I hit such a dilemma last weekend when I was working on my latest project. As long time readers will know I’m a pretty big fan of Microsoft’s Azure services and I decided to use them as the platform for my next endeavour. For the most part it’s been quite good, getting started with the development environment was painless and once I got familiar with the features and limitations of the Azure platform I was able to create the basic application in almost no time at all. Everything was going great until I started to hit some of the fundamental limitations of one of Azure services, namely the Table Storage.
For the uninitiated Azure Table Storage is like a database, but not in the traditional sense. It’s one of them new fan dangled NoSQL type databases, the essential difference being that this kind of database doesn’t have a fixed schema or layout of how the data is stored. Considering that having a fixed layout of how the data is stored is where a database draws many of its advantages from you’d wonder what doing away with it would do for you. What it does is allow for a much higher level of scalability than a traditional database does and thus NoSQL type databases power many large apps, including things like Facebook and Twitter. Figuring that the app might be big one day (and Microsoft’s rather ludicrous pricing for SQL Azure) I settled on using it as my main data store.

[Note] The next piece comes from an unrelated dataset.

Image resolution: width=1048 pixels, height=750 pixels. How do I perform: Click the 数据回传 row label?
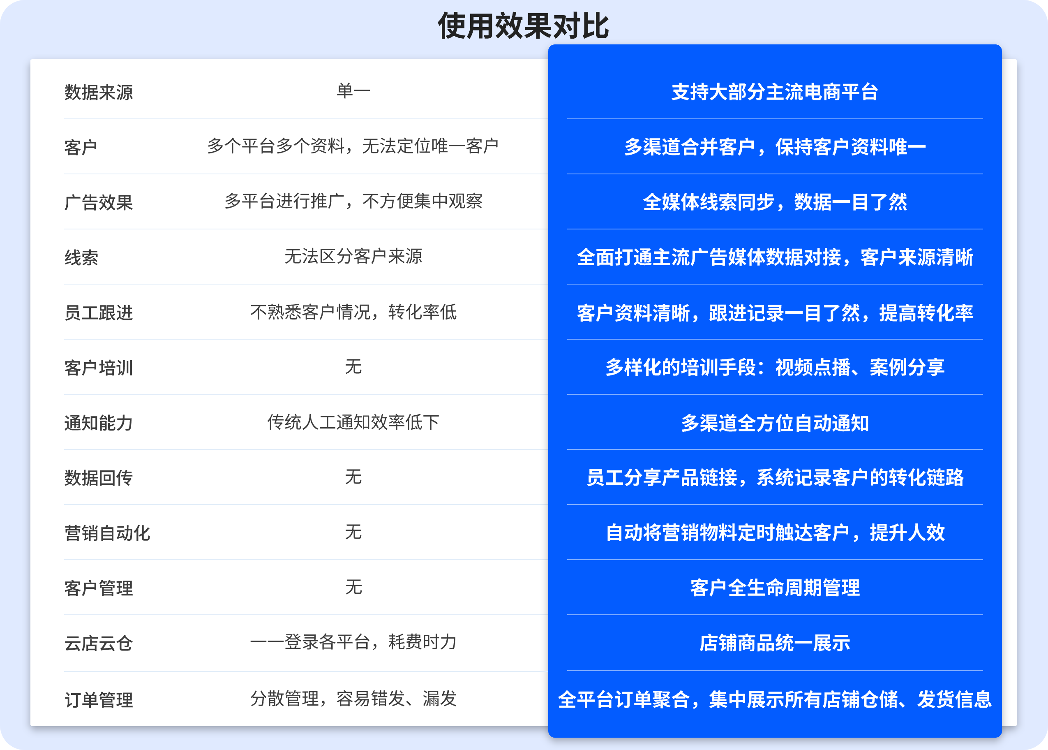98,478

However whilst there’s a lot of good things about Azure Table Storage there’s one downside that really hurts it’s usability: it’s limited query engine. You see whilst you can query it with good old fashioned LINQ the query parameters it supports are rather limited. In fact they’re limited to single parameter matches or boolean equivalences which, whilst working for a lot of use cases, doesn’t cater towards user constructed queries quite well. Indeed in my application where someone could search for a single name but the object could contain up to 8 (some of them set, some of them not) meant that I had to construct the query on the fly for the user. No problem I hear you say, LINQKit’s Predicate Builder can build that for you! Well you’d be wrong unfortunately since the resulting LINQ statement confuses the poor Azure Storage Client and the query errors out.
So at this point I was faced with a difficult decision: manually crank out all the queries (which would end up being huge and ridiculously unmaintainable) whilst keeping my Table Storage back end or bite the bullet and move everything into SQL Azure. Whilst I knew that writing out the queries would be a one time only task (a very time consuming one) I couldn’t shake that feeling that doing that would just be the wrong thing to do in the long run, leaving me with an unmaintainable system that I’d curse constantly. I haven’t made the changes yet, that’s this weekend’s goal, but I know it’s not going to be as trouble free as I hope it will.
Sometimes you just have to swallow that bitter pill and it’s usually better to do it sooner rather than later. Azure Table Storage was perfect for me in the beginning but as my requirements evolved the reality of the situation became apparent and I’m stuck in the unfortunate position of having to do rework that I tried so hard to avoid. My project and I will be better for it but it’s always tough when you’ve tried everything you could in order to avoid it and came up empty.